Echo the records verbatim, beginning at the line containing "This screenshot has" and continuing through the end of the records. Omit the pictures from your answer.

(Element and text position data)
######
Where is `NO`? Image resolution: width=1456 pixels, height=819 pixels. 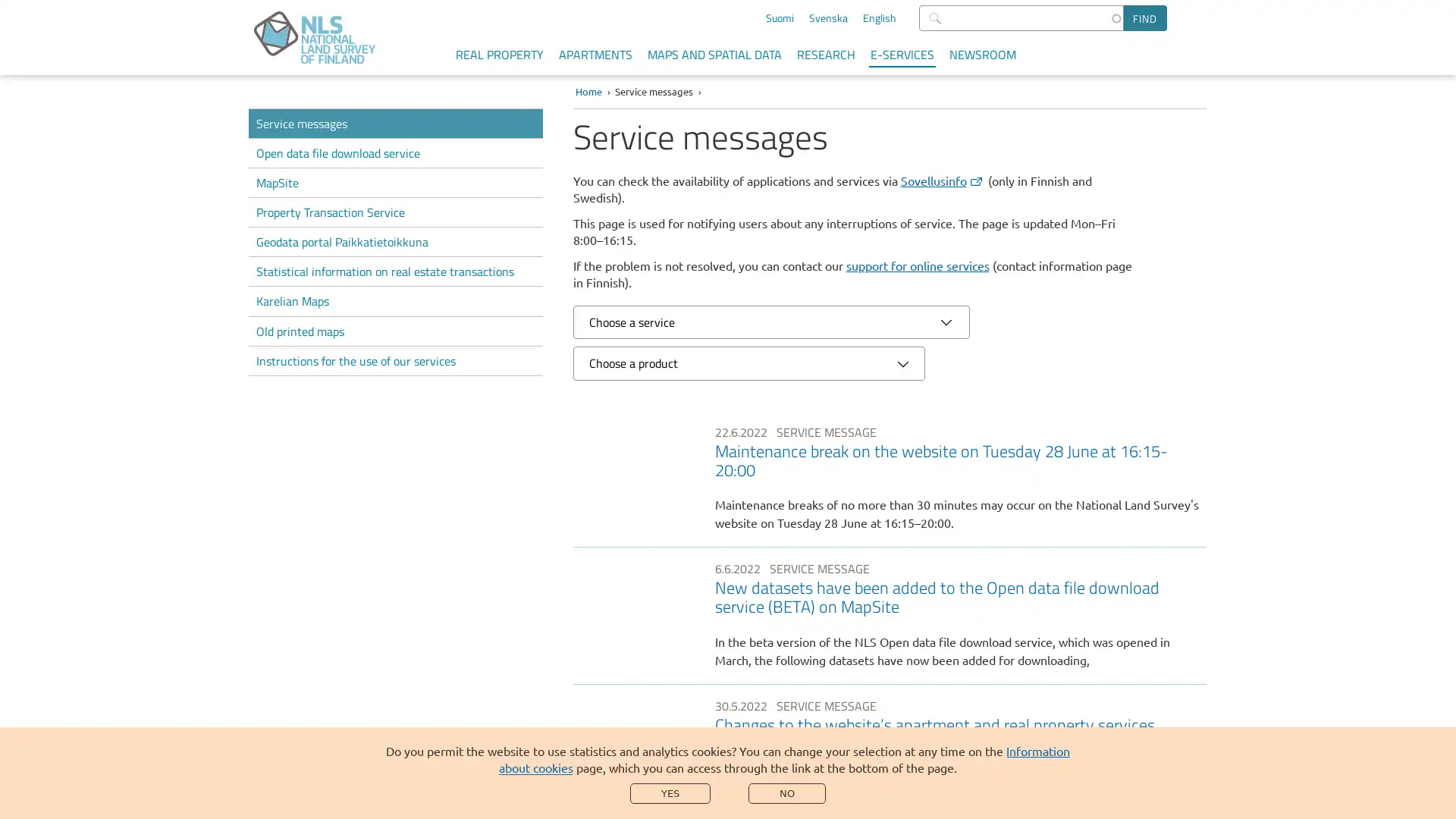
NO is located at coordinates (786, 792).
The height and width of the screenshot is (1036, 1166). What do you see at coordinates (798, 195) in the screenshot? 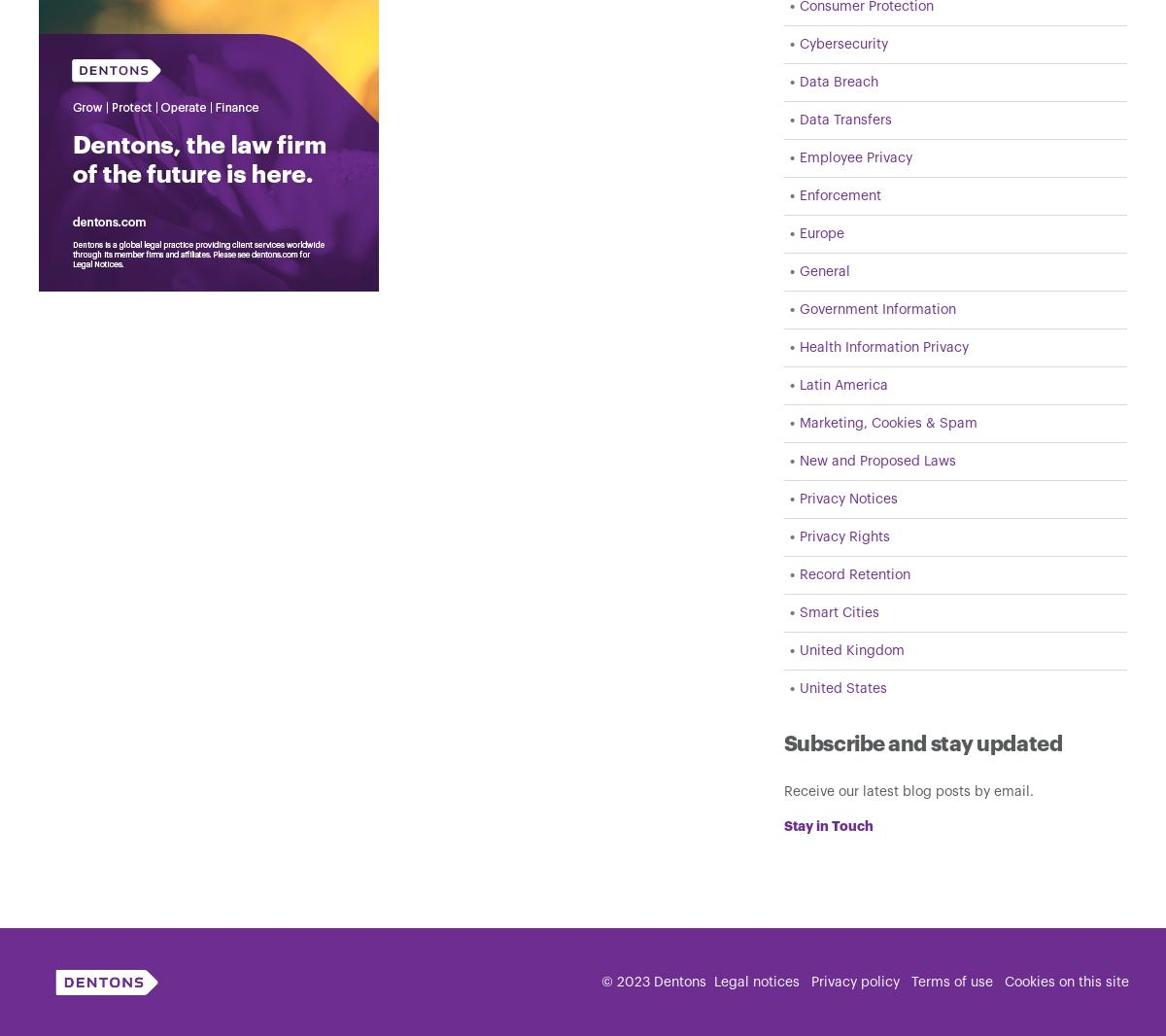
I see `'Enforcement'` at bounding box center [798, 195].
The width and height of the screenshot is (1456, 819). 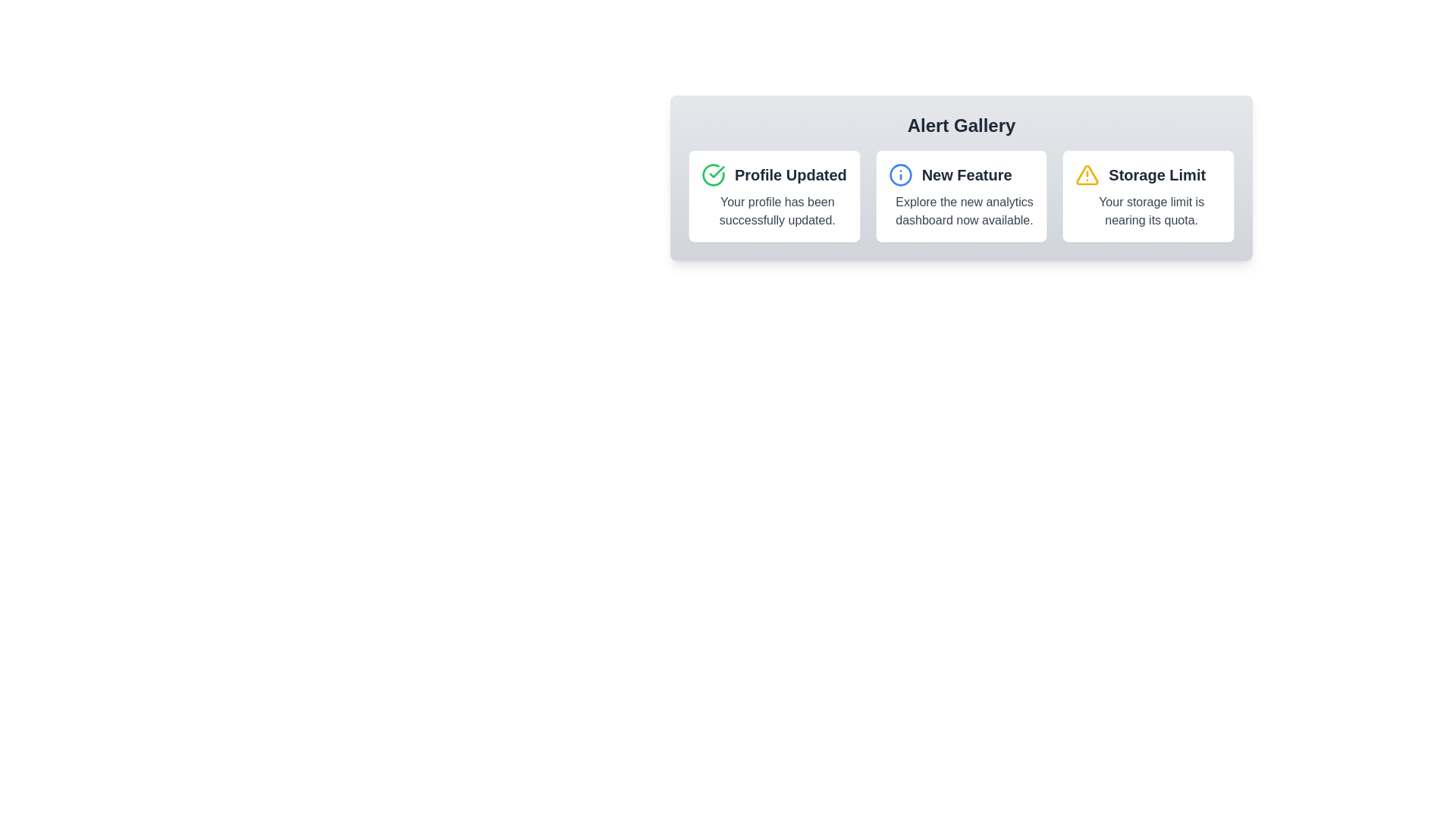 What do you see at coordinates (789, 174) in the screenshot?
I see `the text label displaying 'Profile Updated', which is located under the header 'Alert Gallery' and is positioned to the right of a green check mark icon` at bounding box center [789, 174].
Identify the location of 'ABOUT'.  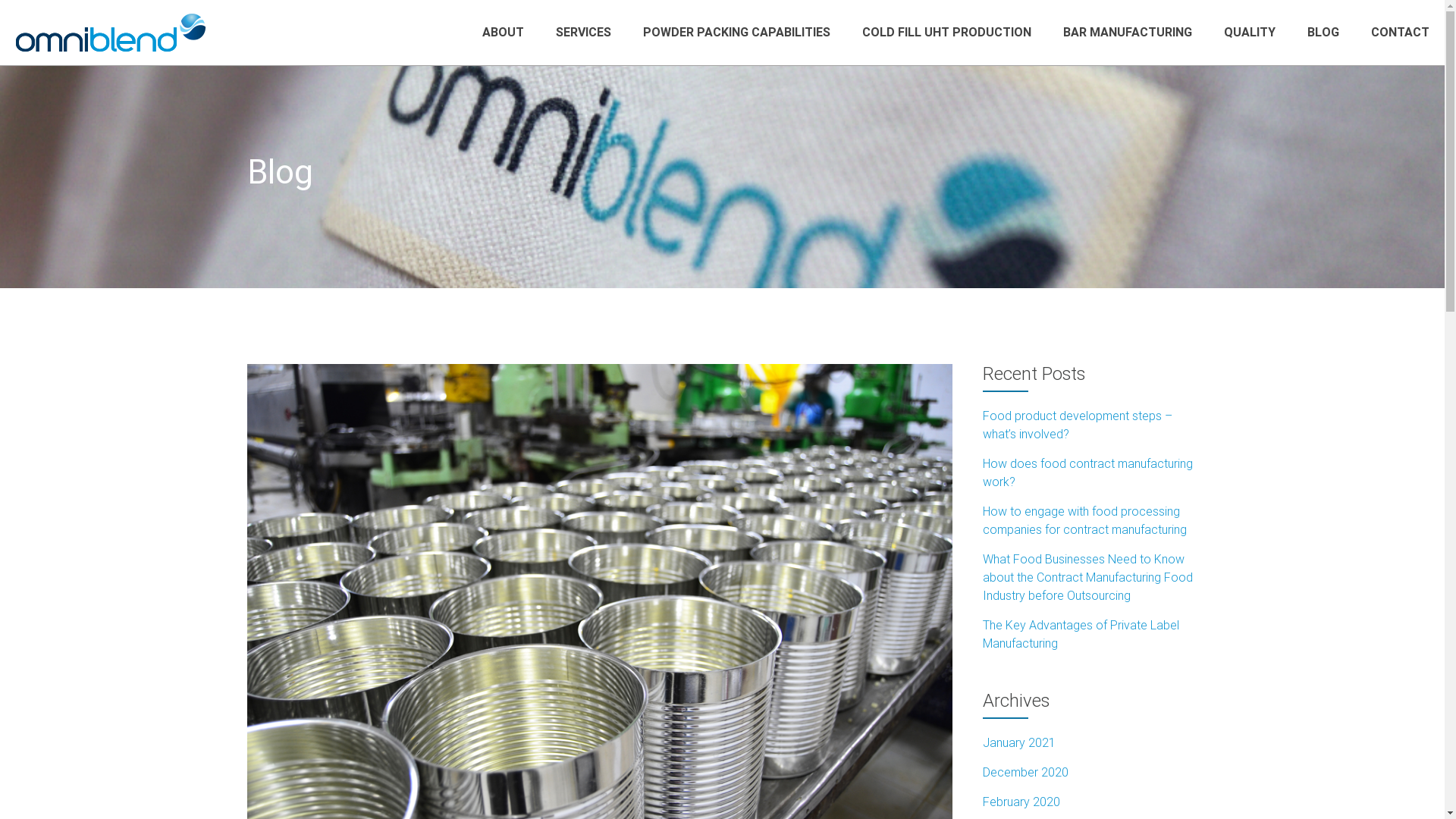
(503, 32).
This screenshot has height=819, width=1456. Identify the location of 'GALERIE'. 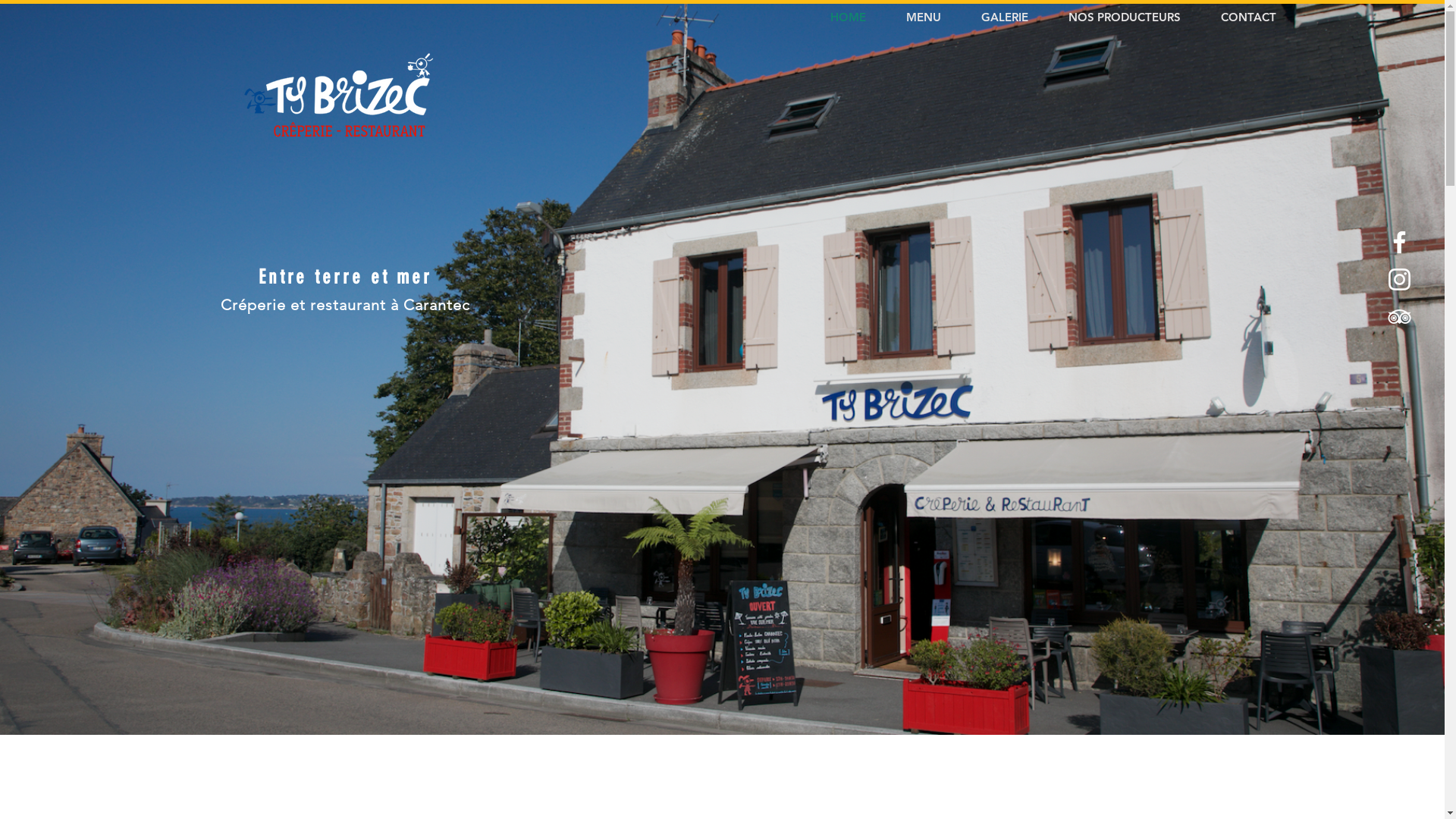
(1013, 17).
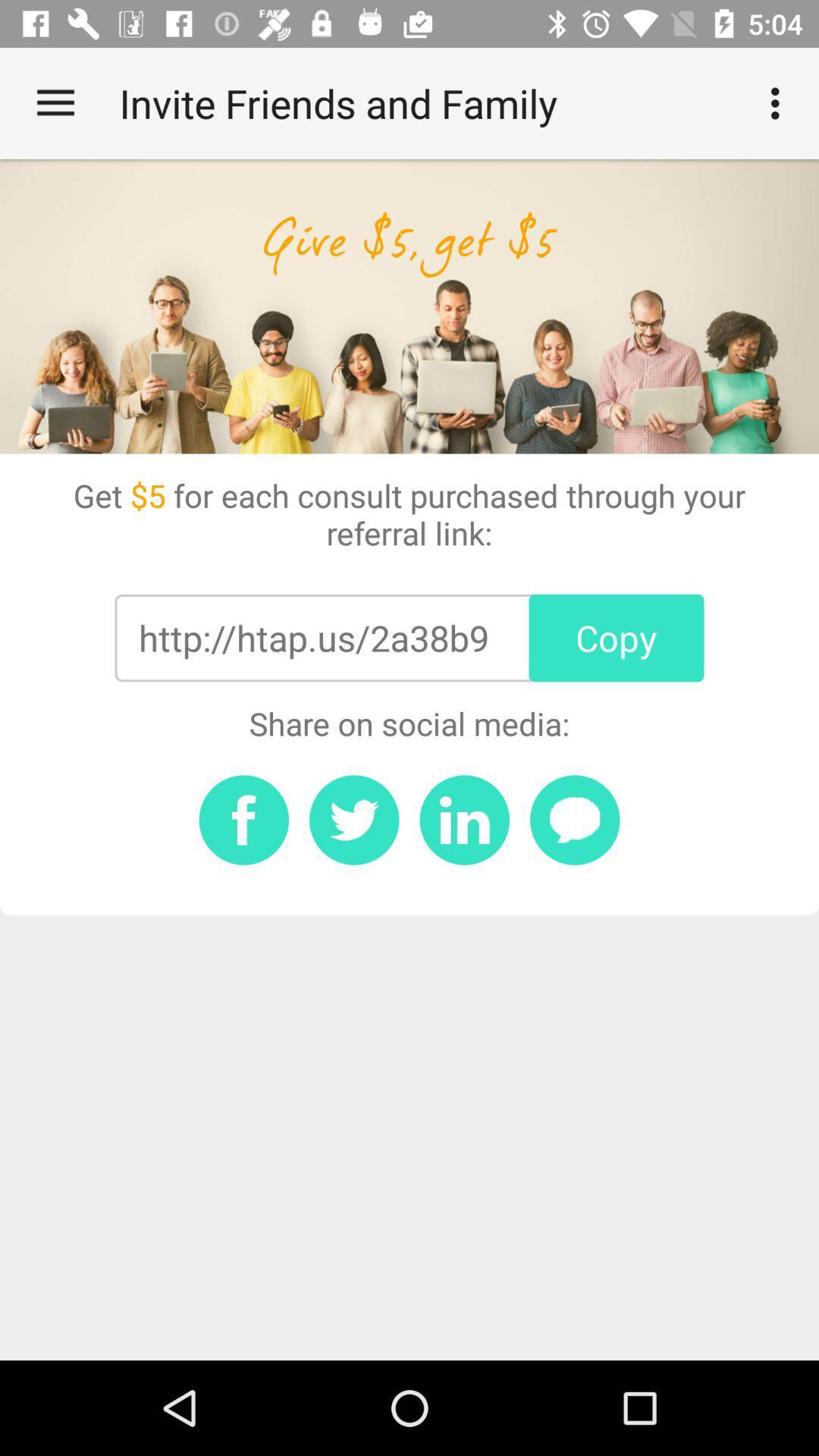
######
Answer to this task
This screenshot has height=819, width=1456. Identify the location of 'GALERIE'. 
(1013, 17).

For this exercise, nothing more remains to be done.